O Hamas aceitou a proposta de cessar-fogo na guerra com Israel apresentada pelos mediadores do Egito e do Catar nesta segunda-feira (18). A informação, divulgada inicialmente por agências internacionais, foi confirmada no Facebook por Basem Naim, alto funcionário do grupo. Israel ainda não comentou a decisão.
Segundo uma fonte oficial egípcia ouvida pela Reuters, a proposta prevê a suspensão das operações militares na Faixa de Gaza por 60 dias e é considerada um passo rumo a um acordo abrangente para encerrar a guerra de quase dois anos.
A trégua prevê a libertação de metade dos reféns israelenses mantidos em Gaza em troca de prisioneiros palestinos, segundo a fonte. Outra fonte, próxima às negociações, disse à Reuters que a proposta é quase idêntica a uma apresentada anteriormente pelo enviado especial dos EUA, Steve Witkoff, já aceita por Israel.
Após o acordo do Hamas com os mediadores, o chanceler egípcio Badr Abdelatty declarou que o país está “pronto” para integrar uma força internacional a ser destacada em Gaza. Cairo também demonstra estar “disposto a contribuir com qualquer esforço internacional em favor da criação de um Estado palestino”.
Um resumo sobre a guerra entre Israel e Hamas
- Início do conflito recente: Escalada em 2023-2024, com ataques de foguetes do Hamas a Israel e bombardeios israelenses na Faixa de Gaza.
- Motivação do Hamas: Retaliação contra ocupação e bloqueios, busca de reconhecimento político e libertação de prisioneiros palestinos.
- Resposta de Israel: Operações militares contra alvos do Hamas em Gaza, visando desarticular infraestrutura militar e retomar segurança.
- Impacto humanitário: Milhares de mortos e feridos, centenas de milhares de deslocados, destruição de infraestrutura civil e hospitais.
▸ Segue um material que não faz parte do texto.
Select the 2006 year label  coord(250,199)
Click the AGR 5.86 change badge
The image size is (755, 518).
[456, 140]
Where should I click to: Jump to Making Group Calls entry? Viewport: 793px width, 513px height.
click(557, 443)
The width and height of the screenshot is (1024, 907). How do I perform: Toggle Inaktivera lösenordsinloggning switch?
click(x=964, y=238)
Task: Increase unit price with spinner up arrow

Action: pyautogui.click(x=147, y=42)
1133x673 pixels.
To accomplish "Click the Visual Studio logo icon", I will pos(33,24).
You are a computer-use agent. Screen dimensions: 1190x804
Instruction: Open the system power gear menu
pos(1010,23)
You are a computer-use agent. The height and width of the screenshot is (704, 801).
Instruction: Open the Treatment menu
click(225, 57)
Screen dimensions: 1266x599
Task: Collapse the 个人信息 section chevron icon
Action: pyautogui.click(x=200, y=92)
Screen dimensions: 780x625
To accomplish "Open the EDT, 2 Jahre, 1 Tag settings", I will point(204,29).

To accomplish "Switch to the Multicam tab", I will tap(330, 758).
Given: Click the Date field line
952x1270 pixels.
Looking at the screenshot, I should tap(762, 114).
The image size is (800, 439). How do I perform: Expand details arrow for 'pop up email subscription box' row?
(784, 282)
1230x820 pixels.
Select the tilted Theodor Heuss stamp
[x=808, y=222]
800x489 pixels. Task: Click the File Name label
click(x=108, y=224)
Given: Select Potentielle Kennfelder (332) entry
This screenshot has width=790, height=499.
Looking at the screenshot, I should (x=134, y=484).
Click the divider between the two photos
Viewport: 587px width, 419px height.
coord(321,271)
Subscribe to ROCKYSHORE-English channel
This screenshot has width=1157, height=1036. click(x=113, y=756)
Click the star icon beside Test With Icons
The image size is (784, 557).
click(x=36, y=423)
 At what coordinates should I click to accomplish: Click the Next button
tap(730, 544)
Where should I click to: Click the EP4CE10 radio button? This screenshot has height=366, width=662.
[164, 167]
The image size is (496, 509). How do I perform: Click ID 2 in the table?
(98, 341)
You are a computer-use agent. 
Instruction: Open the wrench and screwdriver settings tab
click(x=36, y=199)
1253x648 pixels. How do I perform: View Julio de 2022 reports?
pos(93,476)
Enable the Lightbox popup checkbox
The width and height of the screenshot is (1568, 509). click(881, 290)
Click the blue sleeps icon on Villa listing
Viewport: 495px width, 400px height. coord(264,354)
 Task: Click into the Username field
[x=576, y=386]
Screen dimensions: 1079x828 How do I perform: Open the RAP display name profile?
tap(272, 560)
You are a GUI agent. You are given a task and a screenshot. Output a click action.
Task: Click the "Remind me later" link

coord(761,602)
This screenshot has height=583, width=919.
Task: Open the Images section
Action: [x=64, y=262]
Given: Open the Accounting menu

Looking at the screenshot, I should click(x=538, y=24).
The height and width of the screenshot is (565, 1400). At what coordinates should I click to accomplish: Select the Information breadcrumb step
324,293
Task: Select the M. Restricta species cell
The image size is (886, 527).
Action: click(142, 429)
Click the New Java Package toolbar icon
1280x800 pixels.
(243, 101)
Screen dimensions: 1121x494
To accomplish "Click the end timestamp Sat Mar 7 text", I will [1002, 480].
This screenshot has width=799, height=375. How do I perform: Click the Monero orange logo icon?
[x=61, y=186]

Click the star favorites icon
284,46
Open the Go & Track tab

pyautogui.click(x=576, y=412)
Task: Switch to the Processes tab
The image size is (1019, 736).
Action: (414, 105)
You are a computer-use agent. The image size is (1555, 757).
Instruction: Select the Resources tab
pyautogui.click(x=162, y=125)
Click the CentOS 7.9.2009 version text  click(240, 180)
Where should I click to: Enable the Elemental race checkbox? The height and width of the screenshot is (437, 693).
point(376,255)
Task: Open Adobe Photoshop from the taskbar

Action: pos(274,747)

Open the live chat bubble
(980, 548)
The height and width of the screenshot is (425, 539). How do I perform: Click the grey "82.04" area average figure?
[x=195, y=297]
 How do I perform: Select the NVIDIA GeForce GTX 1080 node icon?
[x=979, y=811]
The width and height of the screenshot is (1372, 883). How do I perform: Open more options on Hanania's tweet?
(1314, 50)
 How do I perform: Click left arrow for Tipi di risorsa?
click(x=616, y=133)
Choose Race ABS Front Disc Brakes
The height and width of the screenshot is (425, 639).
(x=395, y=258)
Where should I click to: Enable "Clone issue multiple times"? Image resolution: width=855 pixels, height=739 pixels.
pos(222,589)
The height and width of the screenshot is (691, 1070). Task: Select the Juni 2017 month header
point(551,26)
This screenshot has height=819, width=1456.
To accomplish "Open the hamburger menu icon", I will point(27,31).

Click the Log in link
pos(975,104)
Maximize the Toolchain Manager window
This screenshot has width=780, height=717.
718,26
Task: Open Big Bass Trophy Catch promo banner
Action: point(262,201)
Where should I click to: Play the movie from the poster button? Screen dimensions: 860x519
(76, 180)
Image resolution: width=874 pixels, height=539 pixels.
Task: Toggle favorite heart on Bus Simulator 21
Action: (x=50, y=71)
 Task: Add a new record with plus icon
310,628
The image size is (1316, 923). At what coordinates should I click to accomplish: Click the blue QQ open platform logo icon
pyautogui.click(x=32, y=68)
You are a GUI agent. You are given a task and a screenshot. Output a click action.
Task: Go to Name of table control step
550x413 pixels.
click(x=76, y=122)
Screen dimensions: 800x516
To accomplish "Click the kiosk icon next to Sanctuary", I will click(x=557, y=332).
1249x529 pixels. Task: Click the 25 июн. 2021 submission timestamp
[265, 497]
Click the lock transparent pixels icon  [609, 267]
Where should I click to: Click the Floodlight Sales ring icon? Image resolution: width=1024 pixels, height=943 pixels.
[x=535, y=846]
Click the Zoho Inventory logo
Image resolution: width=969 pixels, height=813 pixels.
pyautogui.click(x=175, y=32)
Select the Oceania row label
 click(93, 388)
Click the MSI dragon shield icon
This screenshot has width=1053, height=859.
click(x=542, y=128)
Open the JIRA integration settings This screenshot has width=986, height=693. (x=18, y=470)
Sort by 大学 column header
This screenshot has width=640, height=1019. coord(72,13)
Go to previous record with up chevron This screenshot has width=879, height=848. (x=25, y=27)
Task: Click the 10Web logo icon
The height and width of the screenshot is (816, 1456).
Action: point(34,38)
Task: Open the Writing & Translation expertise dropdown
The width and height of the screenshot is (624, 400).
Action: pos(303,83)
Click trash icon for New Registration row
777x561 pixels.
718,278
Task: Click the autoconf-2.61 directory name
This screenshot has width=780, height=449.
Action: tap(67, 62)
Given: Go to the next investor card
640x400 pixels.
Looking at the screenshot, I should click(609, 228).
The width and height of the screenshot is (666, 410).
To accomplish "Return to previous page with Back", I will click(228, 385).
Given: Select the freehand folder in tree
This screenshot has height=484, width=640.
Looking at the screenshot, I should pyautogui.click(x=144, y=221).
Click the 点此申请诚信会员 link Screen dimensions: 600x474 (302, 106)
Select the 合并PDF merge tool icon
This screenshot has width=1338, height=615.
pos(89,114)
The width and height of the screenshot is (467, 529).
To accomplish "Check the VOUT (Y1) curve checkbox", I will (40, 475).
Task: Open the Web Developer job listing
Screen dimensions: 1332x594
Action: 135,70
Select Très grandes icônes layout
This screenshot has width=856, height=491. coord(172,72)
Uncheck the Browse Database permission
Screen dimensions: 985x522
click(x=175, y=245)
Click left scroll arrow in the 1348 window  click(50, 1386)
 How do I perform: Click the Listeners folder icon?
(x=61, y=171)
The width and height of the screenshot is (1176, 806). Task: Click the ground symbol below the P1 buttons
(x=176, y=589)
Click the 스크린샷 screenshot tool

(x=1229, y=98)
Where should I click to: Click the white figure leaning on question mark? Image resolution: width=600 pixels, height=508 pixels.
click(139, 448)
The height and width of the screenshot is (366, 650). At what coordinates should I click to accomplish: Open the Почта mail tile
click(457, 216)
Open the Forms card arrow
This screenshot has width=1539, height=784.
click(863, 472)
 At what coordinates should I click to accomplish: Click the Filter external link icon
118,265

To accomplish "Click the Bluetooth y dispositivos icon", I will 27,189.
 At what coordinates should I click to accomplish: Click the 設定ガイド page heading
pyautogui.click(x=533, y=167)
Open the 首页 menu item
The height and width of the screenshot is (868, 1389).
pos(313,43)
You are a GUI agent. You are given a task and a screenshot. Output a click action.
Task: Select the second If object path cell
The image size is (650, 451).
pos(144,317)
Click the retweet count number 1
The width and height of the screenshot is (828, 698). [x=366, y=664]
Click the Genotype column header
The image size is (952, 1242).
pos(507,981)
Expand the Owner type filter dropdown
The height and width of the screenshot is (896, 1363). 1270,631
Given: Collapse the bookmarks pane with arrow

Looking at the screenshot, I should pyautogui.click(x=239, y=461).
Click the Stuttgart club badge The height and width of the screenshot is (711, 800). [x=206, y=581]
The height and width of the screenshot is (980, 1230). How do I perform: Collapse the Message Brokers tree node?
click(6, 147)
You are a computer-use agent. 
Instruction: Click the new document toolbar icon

- Mediação internacional: Egito, Catar e Estados Unidos atuam como mediadores para tentar acordos de cessar-fogo.
- Propostas recentes: Cessação temporária das hostilidades, troca de prisioneiros e posicionamento de forças internacionais em Gaza.
- Consequências regionais: Tensões no Oriente Médio, impacto político e econômico, e preocupações com segurança em países vizinhos.